Last week, Mrs Justice Lieven delivered a judgment in a case concerning puberty blockers. This post explains a little about what that judgment says, and what it may mean for teenagers undergoing this treatment or who want to start / resume their treatment. It follows on from the case of Bell v Tavistock (R (Quincy Bell) and A  v Tavistock and Portman NHS Trust, and others [2020] EWHC 3274) in December last year, which we wrote about here. Mrs Justice Lieven was one of the three judges involved in the Bell decision. Here, she said explicitly that nothing in this judgment changes or undermines anything that the court said in Bell but, as you will see below, not everybody thinks that is correct.

The background

This case is called AB & CD, and the full decision can be read here AB v CD & Ors [2021] EWHC 741 (Fam). Although they don’t appear in the title of the case, the Tavistock & Portman NHS trusts were again involved, but in this case there was a greater degree of consensus between the various parties about the particular issue the case was deciding, meaning that the case was possibly not fully argued from all angles (although Cafcass did instruct counsel to act as ‘advocate to the court’). The application was brought by the parents (AB & CD) and the issue was whether they could consent to the treatment of their teenage child (XY, aged 15 and born a boy) with puberty blockers or whether the decision should come before the court, either as a matter of legal requirement or as a matter of good practice. Teenagers like XY who had been receiving treatment prior to Bell via the Tavistock are currently having to go through a process of clinical review as a result of Bell and there was some uncertainty about whether GPs will continue to be happy prescribing in the meantime. The Bell appeal might change things but isn’t being heard until June. This application was brought therefore to ensure that XY didn’t have to go through an unplanned break in her treatment, which (it was said) would have been distressing and might have potentially irreversible consequences in terms of a resumed development of male characteristics.

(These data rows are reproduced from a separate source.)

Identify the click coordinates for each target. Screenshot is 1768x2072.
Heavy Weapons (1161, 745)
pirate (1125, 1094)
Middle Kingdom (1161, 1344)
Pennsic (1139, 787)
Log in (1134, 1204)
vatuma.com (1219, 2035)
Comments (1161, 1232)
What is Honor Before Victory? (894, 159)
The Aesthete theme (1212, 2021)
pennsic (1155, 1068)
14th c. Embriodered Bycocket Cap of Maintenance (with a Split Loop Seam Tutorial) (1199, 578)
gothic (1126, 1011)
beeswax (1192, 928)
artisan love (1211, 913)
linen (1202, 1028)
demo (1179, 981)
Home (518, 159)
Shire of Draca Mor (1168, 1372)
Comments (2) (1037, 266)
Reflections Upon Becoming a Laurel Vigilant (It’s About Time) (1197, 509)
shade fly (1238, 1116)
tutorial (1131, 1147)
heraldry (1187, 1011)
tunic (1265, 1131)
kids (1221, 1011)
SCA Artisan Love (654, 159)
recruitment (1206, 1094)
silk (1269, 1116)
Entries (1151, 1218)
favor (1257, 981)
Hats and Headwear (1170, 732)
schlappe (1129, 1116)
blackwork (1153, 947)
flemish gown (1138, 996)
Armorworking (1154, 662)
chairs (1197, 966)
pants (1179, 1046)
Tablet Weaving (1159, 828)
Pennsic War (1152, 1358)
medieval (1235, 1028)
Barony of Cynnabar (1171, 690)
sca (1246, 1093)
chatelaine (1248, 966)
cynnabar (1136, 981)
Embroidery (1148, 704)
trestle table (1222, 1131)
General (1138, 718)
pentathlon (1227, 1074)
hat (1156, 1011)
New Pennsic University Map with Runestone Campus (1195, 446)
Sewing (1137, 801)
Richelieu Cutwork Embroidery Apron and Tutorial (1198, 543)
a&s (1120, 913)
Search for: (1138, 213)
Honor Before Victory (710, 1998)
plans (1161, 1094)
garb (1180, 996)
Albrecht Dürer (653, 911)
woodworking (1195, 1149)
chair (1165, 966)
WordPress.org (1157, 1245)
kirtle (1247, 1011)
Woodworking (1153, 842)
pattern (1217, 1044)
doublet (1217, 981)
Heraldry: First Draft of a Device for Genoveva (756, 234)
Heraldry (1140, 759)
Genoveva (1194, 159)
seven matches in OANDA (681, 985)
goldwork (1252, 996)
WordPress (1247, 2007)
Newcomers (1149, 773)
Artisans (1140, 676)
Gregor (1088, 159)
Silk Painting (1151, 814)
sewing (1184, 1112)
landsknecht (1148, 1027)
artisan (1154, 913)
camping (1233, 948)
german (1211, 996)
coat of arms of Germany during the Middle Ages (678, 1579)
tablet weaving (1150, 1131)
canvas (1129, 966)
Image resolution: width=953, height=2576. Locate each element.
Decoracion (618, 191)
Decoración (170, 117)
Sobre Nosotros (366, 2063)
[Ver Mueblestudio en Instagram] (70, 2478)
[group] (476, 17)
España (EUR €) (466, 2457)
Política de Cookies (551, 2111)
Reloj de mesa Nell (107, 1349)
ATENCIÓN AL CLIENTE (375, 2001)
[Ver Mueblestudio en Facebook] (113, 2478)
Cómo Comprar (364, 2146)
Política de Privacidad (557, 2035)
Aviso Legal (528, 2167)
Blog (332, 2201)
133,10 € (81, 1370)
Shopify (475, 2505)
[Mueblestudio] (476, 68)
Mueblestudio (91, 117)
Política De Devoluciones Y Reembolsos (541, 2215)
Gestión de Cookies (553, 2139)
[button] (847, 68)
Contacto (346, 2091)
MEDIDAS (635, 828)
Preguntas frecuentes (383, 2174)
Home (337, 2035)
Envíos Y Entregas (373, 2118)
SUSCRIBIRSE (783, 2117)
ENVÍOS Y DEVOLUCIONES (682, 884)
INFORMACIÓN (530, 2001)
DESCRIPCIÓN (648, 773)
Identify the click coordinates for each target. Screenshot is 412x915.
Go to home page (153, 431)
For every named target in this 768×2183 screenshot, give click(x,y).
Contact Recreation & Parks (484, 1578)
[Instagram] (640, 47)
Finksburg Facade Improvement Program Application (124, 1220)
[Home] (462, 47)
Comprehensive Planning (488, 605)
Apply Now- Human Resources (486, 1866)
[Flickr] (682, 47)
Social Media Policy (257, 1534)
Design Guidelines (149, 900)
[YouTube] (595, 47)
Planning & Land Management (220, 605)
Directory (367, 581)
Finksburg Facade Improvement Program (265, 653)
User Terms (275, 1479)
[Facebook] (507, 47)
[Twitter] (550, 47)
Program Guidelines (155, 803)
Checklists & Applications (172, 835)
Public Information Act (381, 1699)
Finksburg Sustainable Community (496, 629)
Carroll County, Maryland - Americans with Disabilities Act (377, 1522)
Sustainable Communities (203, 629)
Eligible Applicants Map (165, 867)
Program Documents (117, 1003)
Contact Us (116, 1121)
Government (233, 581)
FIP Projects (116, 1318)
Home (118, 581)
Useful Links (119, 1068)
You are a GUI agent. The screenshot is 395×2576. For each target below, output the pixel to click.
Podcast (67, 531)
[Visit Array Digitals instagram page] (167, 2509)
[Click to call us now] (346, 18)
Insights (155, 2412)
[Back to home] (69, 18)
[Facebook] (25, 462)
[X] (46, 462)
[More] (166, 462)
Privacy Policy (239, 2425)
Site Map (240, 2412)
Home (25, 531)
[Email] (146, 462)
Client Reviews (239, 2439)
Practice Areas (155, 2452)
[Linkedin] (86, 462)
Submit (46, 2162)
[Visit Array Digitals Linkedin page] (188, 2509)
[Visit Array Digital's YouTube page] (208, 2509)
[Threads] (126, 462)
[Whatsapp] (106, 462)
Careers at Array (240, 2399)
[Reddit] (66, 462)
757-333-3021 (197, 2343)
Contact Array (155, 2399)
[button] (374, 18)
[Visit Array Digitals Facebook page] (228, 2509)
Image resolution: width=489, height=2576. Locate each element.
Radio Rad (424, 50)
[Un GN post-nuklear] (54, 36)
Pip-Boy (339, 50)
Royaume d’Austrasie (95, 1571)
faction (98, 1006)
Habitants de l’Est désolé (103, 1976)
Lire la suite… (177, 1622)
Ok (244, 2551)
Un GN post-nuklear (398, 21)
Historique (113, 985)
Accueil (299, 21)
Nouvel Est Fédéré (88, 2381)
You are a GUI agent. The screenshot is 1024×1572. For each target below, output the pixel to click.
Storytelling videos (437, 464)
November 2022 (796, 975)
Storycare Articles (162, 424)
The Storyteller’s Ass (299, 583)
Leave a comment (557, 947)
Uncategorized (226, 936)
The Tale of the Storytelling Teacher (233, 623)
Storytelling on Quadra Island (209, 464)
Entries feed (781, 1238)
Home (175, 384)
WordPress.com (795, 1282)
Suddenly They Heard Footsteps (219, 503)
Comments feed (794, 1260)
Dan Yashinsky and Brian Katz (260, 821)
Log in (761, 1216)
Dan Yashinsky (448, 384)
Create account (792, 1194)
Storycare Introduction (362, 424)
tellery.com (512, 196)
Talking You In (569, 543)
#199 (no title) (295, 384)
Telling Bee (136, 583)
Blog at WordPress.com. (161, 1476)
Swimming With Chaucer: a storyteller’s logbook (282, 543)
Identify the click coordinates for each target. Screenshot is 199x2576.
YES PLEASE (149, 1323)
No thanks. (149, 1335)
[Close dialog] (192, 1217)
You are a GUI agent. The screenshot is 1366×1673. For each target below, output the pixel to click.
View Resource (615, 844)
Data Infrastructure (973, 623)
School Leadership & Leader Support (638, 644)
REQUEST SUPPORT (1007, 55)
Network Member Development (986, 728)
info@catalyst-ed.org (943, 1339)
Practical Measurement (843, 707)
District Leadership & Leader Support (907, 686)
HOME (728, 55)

In Bell the focus was on the validity of consent of a ‘Gillick competent’ child (we explain Gillick competence in our earlier post here). This court noted that the question of whether parents could consent to the treatment had not been considered in Bell, because on the evidence presented in that case it appeared that the administration of puberty blockers by the Tavistock would not continue on the basis of parental consent alone in any event. In Bell the treatment was offered on the basis of the child’s consent and the issues were whether or not that was sufficient consent, or whether proper steps had been taken to ensure the consent was valid. Here though, there was a concern that a teenager who was already in receipt of puberty blockers might find themselves unable to continue their treatment because medical practitioners were unsure if they could legally continue to prescribe, without a court order The child wished to continue the treatment and the parents were willing to give consent, but – given that Bell meant the doctors couldn’t rely upon the child’s consent – could the doctors safely rely upon the consent of the parents instead?

The decision

The judgment is long and detailed, but the upshot is that parents can indeed offer their consent for this sort of treatment even in circumstances where the child is Gillick competent as long as the child is not objecting, and as long as there is no coercion of the parents i.e. the parents are not themselves being coerced into giving consent against their better judgment. Parental consent can’t be used to authorise treatment that a competent child is refusing or objecting to (it’s not a ‘trump card’), but it can be used to authorise treatment the child is not objecting to, therefore obviating the need to worry about Gillick competence or coming to court. It can also be used to authorise treatment where the child can’t or won’t give a view (e.g. if they are unconscious or just want someone else to decide). It was suggested XY was Gillick competent but the court steered clear of affirming that assertion. And, because the judge had decided the parents were able to consent without the approval of the court, it was also not necessary for her to decide whether the treatment was in the best interests of XY – i.e. the court didn’t make it’s own welfare decision.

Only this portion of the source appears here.